Data items:
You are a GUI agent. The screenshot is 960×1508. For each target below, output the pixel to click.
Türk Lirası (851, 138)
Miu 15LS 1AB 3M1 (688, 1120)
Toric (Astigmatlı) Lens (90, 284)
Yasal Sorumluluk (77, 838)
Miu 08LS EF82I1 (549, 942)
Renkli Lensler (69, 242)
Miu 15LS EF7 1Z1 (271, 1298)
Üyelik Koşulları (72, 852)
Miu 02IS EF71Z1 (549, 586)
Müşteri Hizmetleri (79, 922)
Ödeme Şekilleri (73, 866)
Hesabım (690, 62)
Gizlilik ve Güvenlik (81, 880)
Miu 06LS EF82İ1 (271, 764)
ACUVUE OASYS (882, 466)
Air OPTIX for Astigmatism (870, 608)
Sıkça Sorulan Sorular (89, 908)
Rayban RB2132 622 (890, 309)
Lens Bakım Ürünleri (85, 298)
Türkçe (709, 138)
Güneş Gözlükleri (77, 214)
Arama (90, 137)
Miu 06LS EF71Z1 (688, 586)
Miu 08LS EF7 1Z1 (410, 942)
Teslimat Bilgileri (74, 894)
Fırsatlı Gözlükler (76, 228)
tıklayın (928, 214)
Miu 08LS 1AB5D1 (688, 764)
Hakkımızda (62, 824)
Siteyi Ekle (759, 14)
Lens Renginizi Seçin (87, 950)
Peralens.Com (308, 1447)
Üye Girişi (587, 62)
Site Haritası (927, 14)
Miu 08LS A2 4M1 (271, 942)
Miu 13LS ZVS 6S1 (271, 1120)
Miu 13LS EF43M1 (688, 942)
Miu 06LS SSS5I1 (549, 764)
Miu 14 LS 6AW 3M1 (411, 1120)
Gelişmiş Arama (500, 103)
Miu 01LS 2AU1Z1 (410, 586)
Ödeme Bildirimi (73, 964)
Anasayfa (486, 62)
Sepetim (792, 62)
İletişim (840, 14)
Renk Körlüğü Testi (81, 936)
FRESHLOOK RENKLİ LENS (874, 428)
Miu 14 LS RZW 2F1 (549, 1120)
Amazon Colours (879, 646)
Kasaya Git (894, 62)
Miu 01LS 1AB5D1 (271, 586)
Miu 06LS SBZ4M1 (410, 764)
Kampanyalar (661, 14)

Given instruction:
Copy everything from the line containing "Miu 15LS 1AB 3M1 (688, 1120)" down to the end of the records, with both ends included and nothing altered.

Reply to the exercise:
Miu 15LS 1AB 3M1 (688, 1120)
Toric (Astigmatlı) Lens (90, 284)
Yasal Sorumluluk (77, 838)
Miu 08LS EF82I1 (549, 942)
Renkli Lensler (69, 242)
Miu 15LS EF7 1Z1 (271, 1298)
Üyelik Koşulları (72, 852)
Miu 02IS EF71Z1 (549, 586)
Müşteri Hizmetleri (79, 922)
Ödeme Şekilleri (73, 866)
Hesabım (690, 62)
Gizlilik ve Güvenlik (81, 880)
Miu 06LS EF82İ1 (271, 764)
ACUVUE OASYS (882, 466)
Air OPTIX for Astigmatism (870, 608)
Sıkça Sorulan Sorular (89, 908)
Rayban RB2132 622 (890, 309)
Lens Bakım Ürünleri (85, 298)
Türkçe (709, 138)
Güneş Gözlükleri (77, 214)
Arama (90, 137)
Miu 06LS EF71Z1 (688, 586)
Miu 08LS EF7 1Z1 (410, 942)
Teslimat Bilgileri (74, 894)
Fırsatlı Gözlükler (76, 228)
tıklayın (928, 214)
Miu 08LS 1AB5D1 (688, 764)
Hakkımızda (62, 824)
Siteyi Ekle (759, 14)
Lens Renginizi Seçin (87, 950)
Peralens.Com (308, 1447)
Üye Girişi (587, 62)
Site Haritası (927, 14)
Miu 08LS A2 4M1 (271, 942)
Miu 13LS ZVS 6S1 (271, 1120)
Miu 13LS EF43M1 (688, 942)
Miu 06LS SSS5I1 (549, 764)
Miu 14 LS 6AW 3M1 (411, 1120)
Gelişmiş Arama (500, 103)
Miu 01LS 2AU1Z1 (410, 586)
Ödeme Bildirimi (73, 964)
Anasayfa (486, 62)
Sepetim (792, 62)
İletişim (840, 14)
Renk Körlüğü Testi (81, 936)
FRESHLOOK RENKLİ LENS (874, 428)
Miu 14 LS RZW 2F1 (549, 1120)
Amazon Colours (879, 646)
Kasaya Git (894, 62)
Miu 01LS 1AB5D1 (271, 586)
Miu 06LS SBZ4M1 (410, 764)
Kampanyalar (661, 14)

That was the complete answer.